As taxas de juro da dívida grega com um prazo de dez anos dispararam nesta segunda-feira, passando para 15% quando na última sexta-feira os títulos estavam em 11,16%. E a pressão no mercado secundário intensificou-se de forma imediata sobre os outros países periféricos, embora com subidas menos acentuadas. “O que parecia um cenário de afastamento definitivo rapidamente evoluiu para indefinição em que nenhum cenário parece definitivo”, nota Eduardo Silva

As taxas de juro da dívida portuguesa escalaram para os 3,08% ao final do dia, contra os 2,718% de sexta-feira. O mesmo aconteceu com os títulos de Espanha (2,358%) e de Itália (2,395%), ao contrário do que se verificou com a dívida alemã (referência no mercado) e irlandesa, que negociaram em queda. “Os países do sul da Europa podem ser o ‘next in the row’,enquanto os países mais ricos reforçam o seu papel de refúgio e estão com os juros da dívida a descer”, nota Filipe Silva, director de gestão de activos do Banco Carregosa.

O Governo português tem repetido que os cofres estão cheios. O facto de as reservas de liquidez estarem nos 14.900 milhões de euros retira alguma pressão, mas pela frente Portugal vai enfrentar, ainda este ano e nos próximos, picos de amortização de dívida exigentes. Desde logo em Outubro, quando há para amortizar cerca de 5500 milhões de euros de uma linha de obrigações do tesouro. A expectativa é que neste segundo trimestre o Tesouro obtenha cerca de 7600 milhões de euros de financiamento e que a almofada de liquidez esteja em cerca de 9800 milhões de euros no final do ano.

Esta segunda-feira foi um dia de quedas acentuadas em todas as praças da Europa, com a Bolsa de Lisboa à cabeça a registar a maior descida, de 5,22%. Nenhuma das cotadas do PSI-20 escapou. O índice chegou mesmo a deslizar 6,16% e acabou por encerrar com a maior desvalorização desde a crise política de 2013, quando Vítor Gaspar e Paulo Portas se demitiram.

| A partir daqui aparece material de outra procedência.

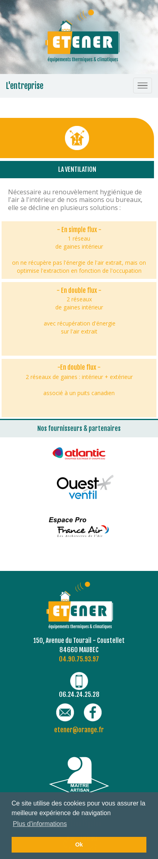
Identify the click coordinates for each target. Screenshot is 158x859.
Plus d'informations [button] (40, 823)
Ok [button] (79, 844)
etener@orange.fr (79, 730)
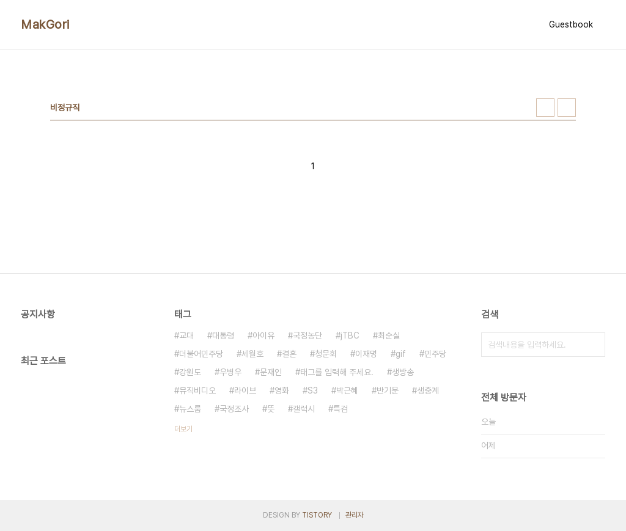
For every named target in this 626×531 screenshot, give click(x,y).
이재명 (366, 354)
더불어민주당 (201, 354)
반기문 (388, 390)
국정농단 (307, 335)
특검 (340, 409)
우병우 (230, 372)
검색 (593, 344)
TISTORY (317, 515)
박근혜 (347, 390)
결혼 (289, 354)
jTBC (350, 335)
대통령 (223, 335)
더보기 (183, 429)
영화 (281, 390)
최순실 (389, 335)
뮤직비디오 (197, 390)
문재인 (271, 372)
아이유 (263, 335)
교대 (186, 335)
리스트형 (567, 107)
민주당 (435, 354)
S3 (312, 390)
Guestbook (571, 24)
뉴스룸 (190, 409)
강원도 (190, 372)
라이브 (245, 390)
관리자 (354, 515)
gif (401, 354)
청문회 (326, 354)
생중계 (428, 390)
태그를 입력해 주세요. (337, 372)
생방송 (403, 372)
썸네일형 (545, 107)
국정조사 (234, 409)
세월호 (252, 354)
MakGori (45, 24)
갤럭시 (304, 409)
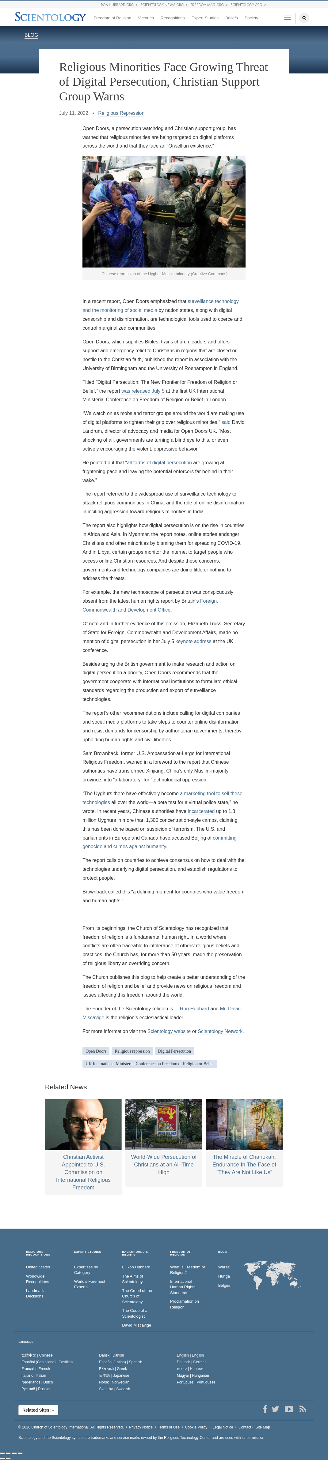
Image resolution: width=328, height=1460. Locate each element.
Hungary (224, 1276)
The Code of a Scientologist (134, 1313)
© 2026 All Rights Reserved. (71, 1427)
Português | (196, 1382)
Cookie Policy (196, 1427)
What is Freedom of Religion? (187, 1270)
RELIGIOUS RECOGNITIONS (38, 1253)
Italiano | (33, 1375)
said (226, 422)
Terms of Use (169, 1427)
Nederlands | (37, 1382)
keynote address (193, 641)
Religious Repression (121, 113)
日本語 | (114, 1375)
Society (251, 18)
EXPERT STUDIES (87, 1252)
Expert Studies (205, 18)
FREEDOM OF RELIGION (180, 1253)
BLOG (31, 35)
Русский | (36, 1389)
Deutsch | (192, 1362)
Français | (35, 1369)
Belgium (224, 1285)
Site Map (263, 1427)
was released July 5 (143, 391)
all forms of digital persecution (159, 462)
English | (190, 1355)
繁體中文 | (37, 1355)
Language (25, 1341)
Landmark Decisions (35, 1293)
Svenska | (114, 1389)
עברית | (190, 1369)
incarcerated (201, 811)
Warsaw (224, 1267)
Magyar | (193, 1375)
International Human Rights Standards (182, 1287)
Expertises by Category (86, 1270)
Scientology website (169, 1031)
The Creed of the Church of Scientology (137, 1296)
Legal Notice (223, 1427)
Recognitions (173, 18)
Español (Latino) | (120, 1362)
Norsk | (114, 1382)
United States (38, 1267)
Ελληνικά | (113, 1369)
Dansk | (111, 1355)
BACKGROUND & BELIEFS (135, 1253)
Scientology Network (220, 1031)
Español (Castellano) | (47, 1362)
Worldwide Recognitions (37, 1279)
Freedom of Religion (112, 18)
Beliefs (231, 18)
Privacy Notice (141, 1427)
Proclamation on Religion (184, 1304)
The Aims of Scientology (132, 1279)
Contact (244, 1427)
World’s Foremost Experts (89, 1284)
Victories (146, 18)
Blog (222, 1252)
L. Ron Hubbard (191, 1008)
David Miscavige (136, 1325)
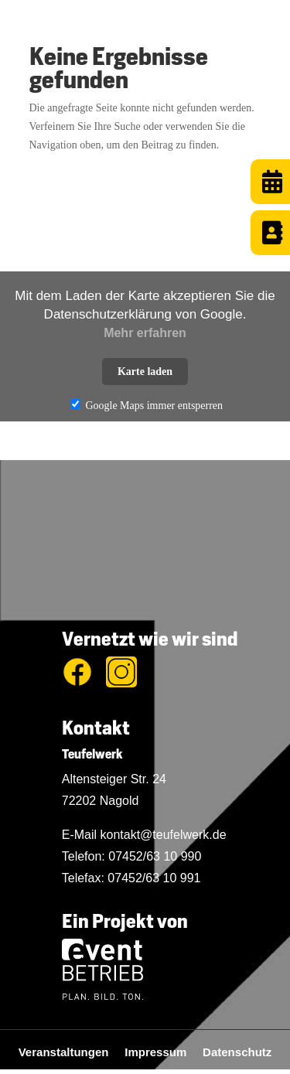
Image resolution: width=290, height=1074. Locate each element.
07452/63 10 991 (153, 878)
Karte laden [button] (145, 371)
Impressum (164, 1052)
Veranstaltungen (72, 1052)
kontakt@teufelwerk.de (164, 834)
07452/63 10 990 (154, 856)
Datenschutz (237, 1052)
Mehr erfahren (145, 332)
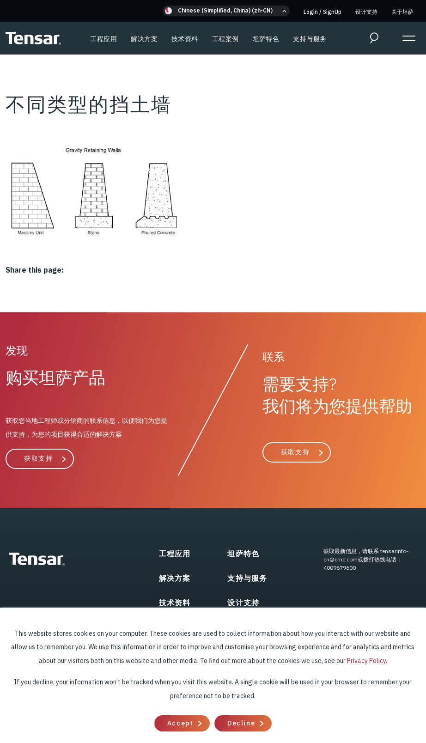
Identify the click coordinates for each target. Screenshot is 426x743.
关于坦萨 (402, 11)
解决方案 (144, 39)
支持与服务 (309, 39)
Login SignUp (322, 11)
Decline (241, 723)
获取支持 (38, 458)
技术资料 (184, 39)
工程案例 (225, 39)
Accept (180, 723)
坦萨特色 (266, 39)
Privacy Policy (366, 661)
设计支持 (366, 11)
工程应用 (103, 39)
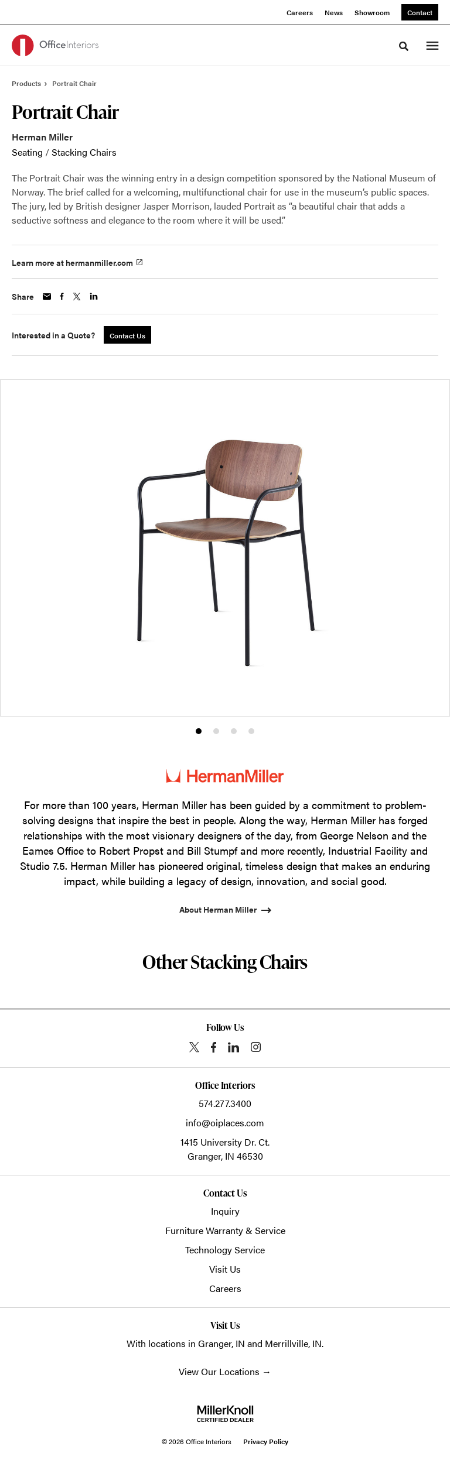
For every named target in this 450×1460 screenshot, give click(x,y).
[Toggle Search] (403, 46)
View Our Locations (219, 1371)
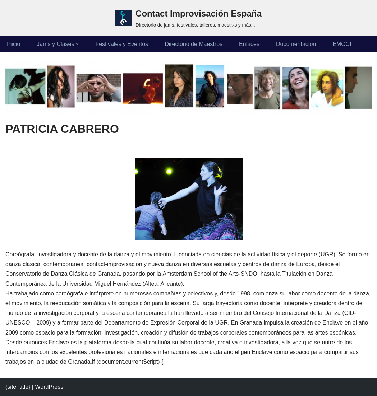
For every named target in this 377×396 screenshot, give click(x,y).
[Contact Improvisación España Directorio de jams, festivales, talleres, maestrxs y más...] (188, 17)
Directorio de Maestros (193, 44)
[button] (77, 43)
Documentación (296, 44)
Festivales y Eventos (121, 44)
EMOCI (341, 44)
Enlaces (249, 44)
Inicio (13, 44)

A bolsa de Atenas permanece encerrada. Milão caiu mais de 5% e pouco atrás ficou a bolsa madrilena, a recuar 4,56%. A pressão vendedora foi menor nas acções das praças de Paris e Frankfurt, mas nem por isso deixou de ser significativa, com recuos de 3,74% e 3,56%, respectivamente. O sentimento negativo estendeu-se à City londrina, onde o recuo foi de 1,97%, e chegou a Wall Street, onde o Dow Jones perdeu 1,95% e o Nasdaq desceu 2,4%.